Ivan Fyodorovich Dychko (; born 11 August 1990) is a Kazakhstani professional boxer. As an amateur he won bronze medals at the 2012 and 2016 Summer Olympics.

Amateur career
At the 2008 AIBA Youth World Boxing Championships Dychko defeated American cruiserweight Contender Nick Kisner in the quarterfinals 5–1. Then went on to lose 8:10 to Erislandy Savon, in the final match to earn a silver medal. He moved up to super heavyweight a year later, winning his first of three national championships at the weight. At the 2009 World Amateur Boxing Championships, he was eliminated after losing his second bout 11:15 to Denis Sergeev. At the 2010 Asian Games, Dycho defeated Iranian Rouhollah Hosseini 6:4 in the semifinal but lost the final 5:7 to local favorite Zhang Zhilei. In 2011 he beat Roman Kapitanenko 9:4 at a local tournament. At the 2011 AIBA World Boxing Championships, he got past Zhilei 13:7 and Croat Filip Hrgovic but lost the semi final to eventual winner Magomedrasul Majidov 9:16.

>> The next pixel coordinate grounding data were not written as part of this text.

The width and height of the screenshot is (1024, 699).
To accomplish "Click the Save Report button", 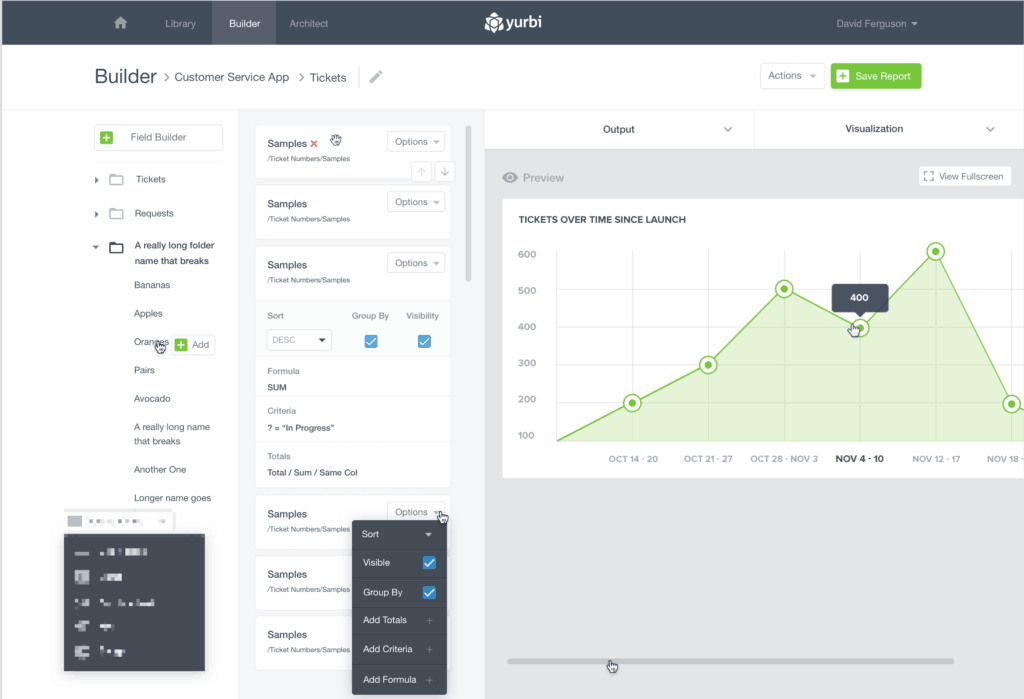I will 875,76.
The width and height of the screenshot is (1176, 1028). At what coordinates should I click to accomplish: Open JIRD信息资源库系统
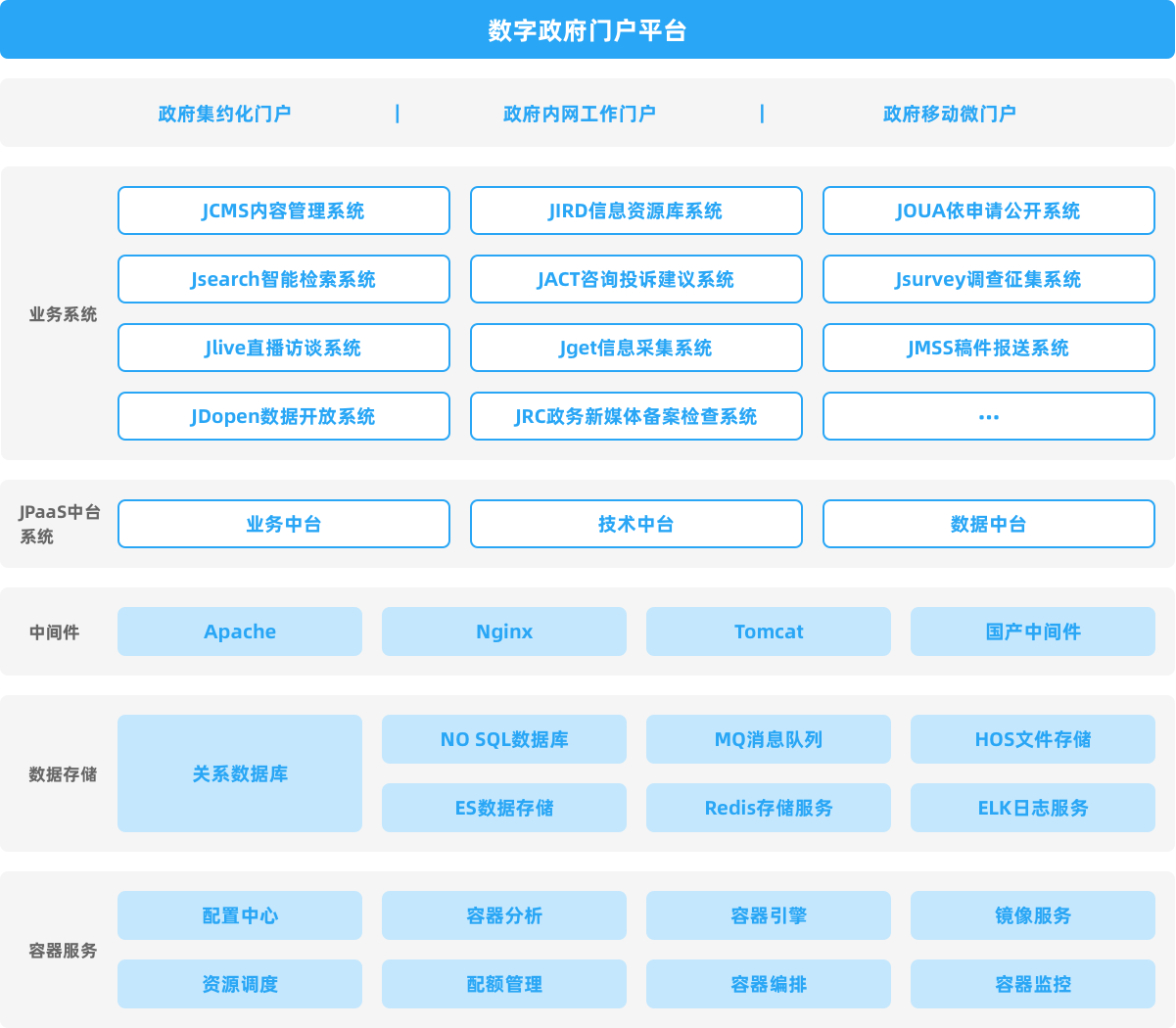point(635,210)
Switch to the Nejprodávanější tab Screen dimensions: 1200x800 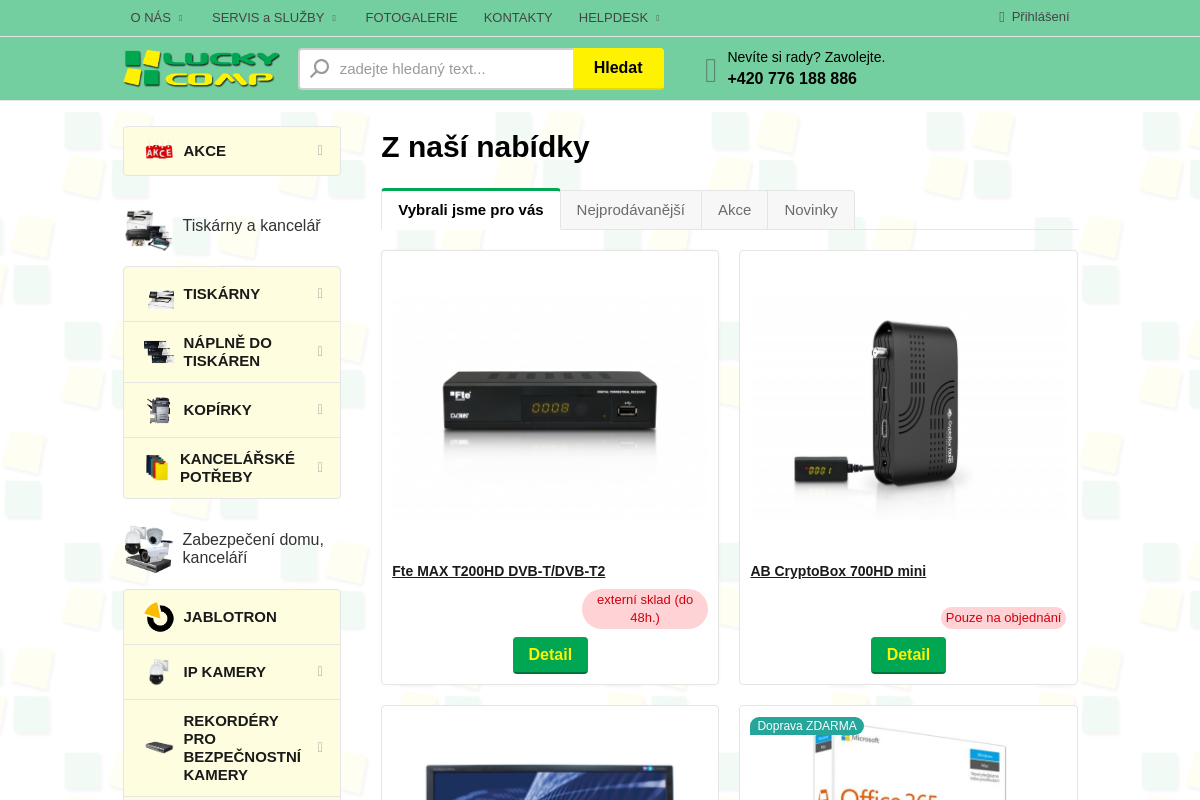(x=631, y=210)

At the 2012 Olympics, he beat German boxer Erik Pfeifer 14–4 and Canadian boxer Simon Kean to win the bronze medal. He lost the semifinal to Anthony Joshua 13–11.

At the 2013 World Championships, Dychko beat Satish Kumar and Pfeifer to reach the final once again, where he was to rematch Majidov. Majidov got a convincing win by knocking Dychko out in the final round despite the latter winning the first 2 rounds. Dychko was first knocked down by an overhand. He'd get up but after the referee resumed the fight, Majidov landed the same shot and knocked down Dychko once again. At that point, the referee stopped the fight. Dychko bounced back by winning a gold medal at the 2014 Asian Games. Dychko would reach the final once again at the 2015 World Championships, but he lost to Tony Yoka 0:3.

At the 2016 Olympics, Dychko vanquished Majidov in the first round but would settle for a bronze once again, after losing to Joe Joyce in the semifinals. His amateur record is 181–18.

Professional career
Dychko announced he was turning pro in February 2017. He said he was looking for a rematch against world champion Anthony Joshua. On his debut, Dychko, an abnormally tall boxer, was matched against 6'11 Aubur Wright, an even taller fighter. He was nevertheless able to convincingly beat Wright, stopping him after just 2 minutes in the first round.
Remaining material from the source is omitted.